Hey Kamtoya! I think your research is really fascinating --- I had never really thought about destruction myths, and especially had not considered the fact that they are talked about much less that their opposite: creation myths. From a sociology perspective, I do wonder what our emphasis on creation myths and relative disinterest in destruction myths comes from and what it says about human nature. Thanks for sharing!
Hi Kamtoya! It’s really interesting what you were saying about how creation myths heavily overshadow destruction myths. For me, this is reminiscent of the denial of destruction we have in our society from climate change to global armed conflict. I’m curious how the retelling of myth reflects and shapes our denial of real destruction.
At the same time, I’m curious how these destruction myths shape and alter the connotations of destruction in our society and cross-culturally. While destruction in current events is horrible, there may be other types of destruction that are actually regenerative. Where I’m from in Oregon, there are really bad wildfires that sometimes even spread to residential areas and towns. Part of the reason the issue is so severe is because for a long time firefighters tried to put out every fire that arose. After some of the worst fires which displaced a lot of people, the towns started finally listening to Indigenous community leaders in the region who advocated for small controlled burns which wipe out dead vegetation undergrowth. These small fires before peak fire season limit the amount of available vegetation to burn in a real wildfire and limit its spread. This practice has been conducted in Native American communities for generations. All of this to say that the Western/European view of destruction as only bad can actually lead to a lot of issues, and I’m really curious about how different cultures view destruction in their myths.

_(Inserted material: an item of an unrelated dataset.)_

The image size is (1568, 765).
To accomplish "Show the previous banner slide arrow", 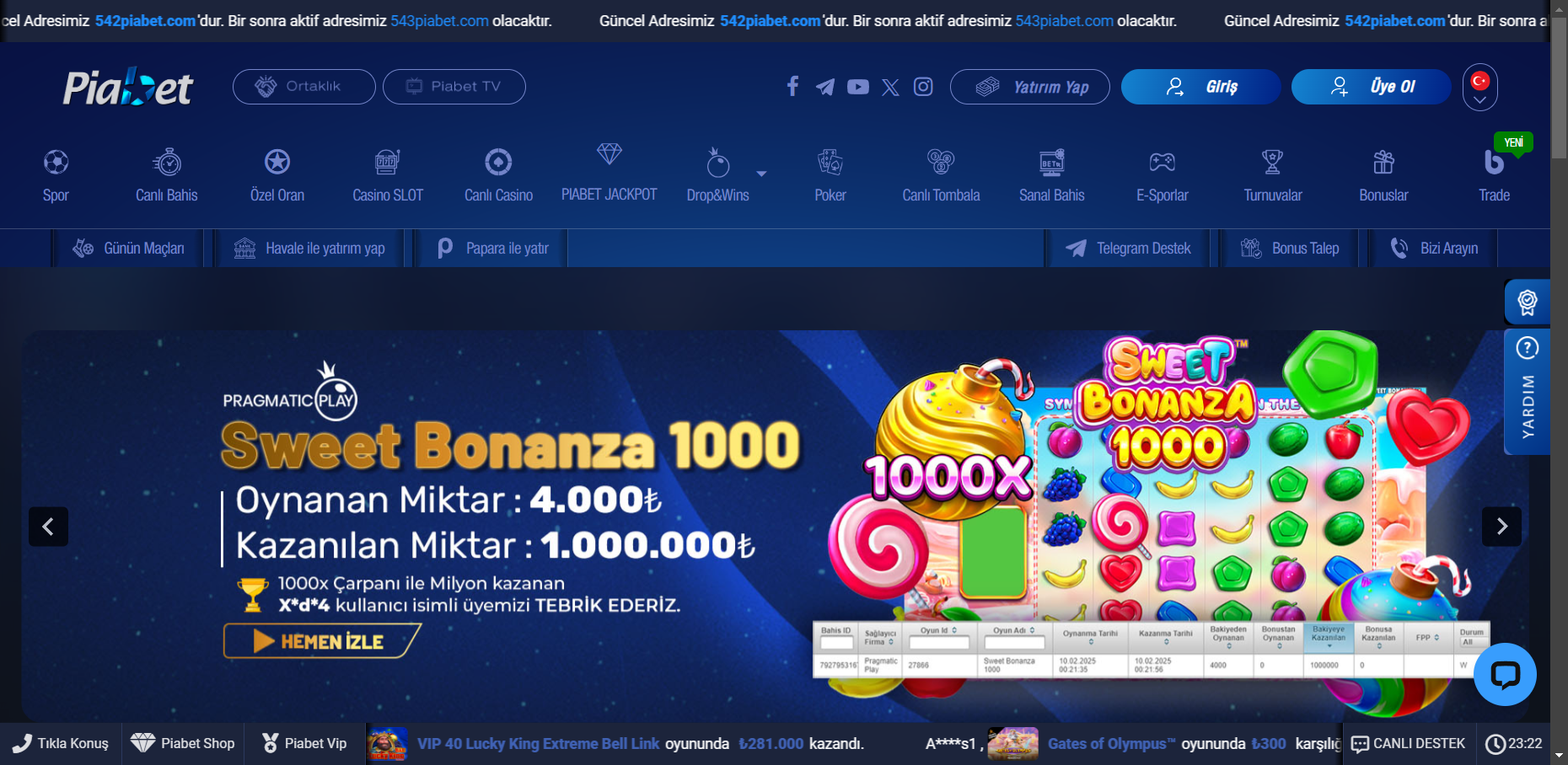I will tap(48, 527).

I really appreciate your focus on the importance of studying ancient literature even in the modern day. Though my research focuses on the rapidly evolving field of AI, I find myself gravitating nonetheless to more abstract fields in history, literature, and culture such as yours because I am drawn to their contemplative, abstract, and introspective nature that requires deep analysis to uncover their pertinence to the modern day -- but when that pertinence is located, its inherent power becomes so obvious. I am so curious to learn more about the root of your interest in this topic and how you see it as still relevant (which it definitely is) to issues we see culturally in the modern day.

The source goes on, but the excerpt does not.